Episode 61 — Apply Threat Intelligence Frameworks: Diamond Model, ATT&CK for ICS, and Kill Chain
When people first hear the phrase threat intelligence, it can sound like a secret club that only big government agencies or massive companies can join, because the word intelligence carries a kind of movie-like vibe. In reality, threat intelligence is simply the disciplined habit of turning messy information about adversaries and attacks into understanding that helps you make better decisions. For Operational Technology (O T), that matters even more because mistakes can lead to real-world consequences like equipment damage, unsafe conditions, or a shutdown that affects the public. The hardest part for beginners is that threat information often arrives as scattered facts: a suspicious file name, a strange network connection, a headline about an incident, or a rumor about a new tactic. Frameworks help you organize those facts so you can reason clearly, communicate consistently, and avoid overreacting to the wrong detail. In this lesson we’ll build that mental structure by using three well-known frameworks that behave like different lenses: the Diamond Model, the MITRE ATT&CK for ICS knowledge base, and the Cyber Kill Chain.
Before we continue, a quick note: this audio course is a companion to our course companion books. The first book is about the exam and provides detailed information on how to pass it best. The second book is a Kindle-only eBook that contains 1,000 flashcards that can be used on your mobile device or Kindle. Check them both out at Cyber Author dot me, in the Bare Metal Study Guides Series.

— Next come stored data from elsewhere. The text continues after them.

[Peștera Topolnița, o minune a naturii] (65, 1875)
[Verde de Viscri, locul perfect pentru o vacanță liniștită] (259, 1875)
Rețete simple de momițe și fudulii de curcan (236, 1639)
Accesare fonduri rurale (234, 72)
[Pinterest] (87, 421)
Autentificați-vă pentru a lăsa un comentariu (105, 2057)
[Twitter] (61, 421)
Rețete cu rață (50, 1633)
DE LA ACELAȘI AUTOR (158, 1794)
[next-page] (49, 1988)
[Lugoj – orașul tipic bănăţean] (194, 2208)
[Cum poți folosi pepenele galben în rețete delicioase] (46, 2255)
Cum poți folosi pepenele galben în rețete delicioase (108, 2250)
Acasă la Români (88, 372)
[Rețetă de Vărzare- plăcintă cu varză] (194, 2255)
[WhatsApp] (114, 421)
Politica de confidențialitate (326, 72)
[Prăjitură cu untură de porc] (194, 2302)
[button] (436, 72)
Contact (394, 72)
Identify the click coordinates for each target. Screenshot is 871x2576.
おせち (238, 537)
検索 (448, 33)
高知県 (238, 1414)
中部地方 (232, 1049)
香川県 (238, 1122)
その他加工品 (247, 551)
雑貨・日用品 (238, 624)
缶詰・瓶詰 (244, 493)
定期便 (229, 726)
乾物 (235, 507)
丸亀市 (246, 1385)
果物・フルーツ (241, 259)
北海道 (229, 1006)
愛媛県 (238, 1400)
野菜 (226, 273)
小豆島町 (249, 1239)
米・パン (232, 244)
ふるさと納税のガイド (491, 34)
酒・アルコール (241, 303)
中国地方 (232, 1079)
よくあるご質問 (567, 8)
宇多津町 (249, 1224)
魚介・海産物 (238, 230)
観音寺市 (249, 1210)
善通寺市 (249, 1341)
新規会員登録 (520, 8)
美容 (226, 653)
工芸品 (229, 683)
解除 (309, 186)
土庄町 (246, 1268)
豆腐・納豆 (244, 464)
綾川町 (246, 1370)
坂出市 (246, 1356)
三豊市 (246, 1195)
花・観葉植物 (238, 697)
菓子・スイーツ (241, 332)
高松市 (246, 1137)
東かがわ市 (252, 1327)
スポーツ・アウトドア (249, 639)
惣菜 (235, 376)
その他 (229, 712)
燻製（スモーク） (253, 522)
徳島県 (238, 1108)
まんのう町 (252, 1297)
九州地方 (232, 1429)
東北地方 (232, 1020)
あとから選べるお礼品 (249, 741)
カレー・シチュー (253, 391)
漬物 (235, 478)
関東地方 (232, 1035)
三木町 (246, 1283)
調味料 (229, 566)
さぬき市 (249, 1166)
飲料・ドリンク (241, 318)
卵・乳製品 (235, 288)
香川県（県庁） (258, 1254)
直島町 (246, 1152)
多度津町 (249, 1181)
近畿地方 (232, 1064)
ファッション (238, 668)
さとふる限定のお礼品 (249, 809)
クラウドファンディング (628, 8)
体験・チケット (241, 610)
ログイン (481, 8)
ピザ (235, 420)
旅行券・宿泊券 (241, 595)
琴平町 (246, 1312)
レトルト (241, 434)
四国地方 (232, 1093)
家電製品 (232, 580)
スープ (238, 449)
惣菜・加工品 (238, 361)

A useful starting point is to separate raw data from intelligence, because new learners often treat them as the same thing and then get frustrated when “intel” doesn’t immediately tell them what to do. Data is a fact you can point to, like an I P address, a process name, a time stamp, or a vendor advisory. Information is data with basic context, like knowing that the I P address is associated with a hosting provider or that the process name is unusual for a controller engineering workstation. Intelligence is information that has been interpreted for a specific decision, such as whether to block a remote connection, whether to adjust monitoring, or whether to change how remote support is handled. Frameworks support that interpretation step by providing categories and relationships that keep you from chasing random indicators. In O T, you also have to recognize that “actionable” does not always mean “block it right now,” because availability and safety are top priorities and a blunt response can be worse than the threat. The goal is a calm, repeatable method for understanding who might be attacking, how they do it, and what stage they are in, so your response can be proportionate and safe.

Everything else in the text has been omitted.